Comer uma sandes, beber água ou tomar um café durante uma viagem pode parecer um gesto inofensivo, mas há uma regra essencial que todos os condutores devem conhecer: a lei não proíbe expressamente comer ou beber ao volante, mas esse comportamento pode dar multa se comprometer a segurança da condução.
Comer ou beber ao volante pode dar multa?
Em Portugal, o Código da Estrada não contém uma norma específica que proíba diretamente o condutor de comer ou beber enquanto conduz. Isto significa que beber água, comer um snack ou tomar uma bebida, por si só, não constitui automaticamente uma infração.

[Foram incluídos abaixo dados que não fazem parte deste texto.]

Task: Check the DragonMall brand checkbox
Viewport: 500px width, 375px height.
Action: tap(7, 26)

No entanto, a ausência de uma proibição expressa não significa que o condutor possa fazê-lo em qualquer circunstância sem risco de multa. O artigo 11.º, n.º2 do Código da Estrada determina que os condutores devem abster-se, durante a condução, de praticar atos suscetíveis de prejudicar o exercício da condução com segurança.
Regra principal é manter a condução em segurança
Na prática, o problema não está no ato de beber água ou comer um alimento simples, mas sim no efeito que esse comportamento pode ter na atenção, nos movimentos e na capacidade de reação do condutor. Se o gesto obrigar a tirar as mãos do volante, desviar o olhar da estrada ou reduzir o controlo do veículo, pode ser entendido como um comportamento perigoso.
O mesmo artigo prevê que quem infringir estas regras pode ser sancionado com multa entre 60 e 300 euros. Ou seja, a infração não resulta de comer ou beber em si, mas do facto de esse comportamento comprometer a condução em segurança.
Quando é que comer ou beber pode dar multa?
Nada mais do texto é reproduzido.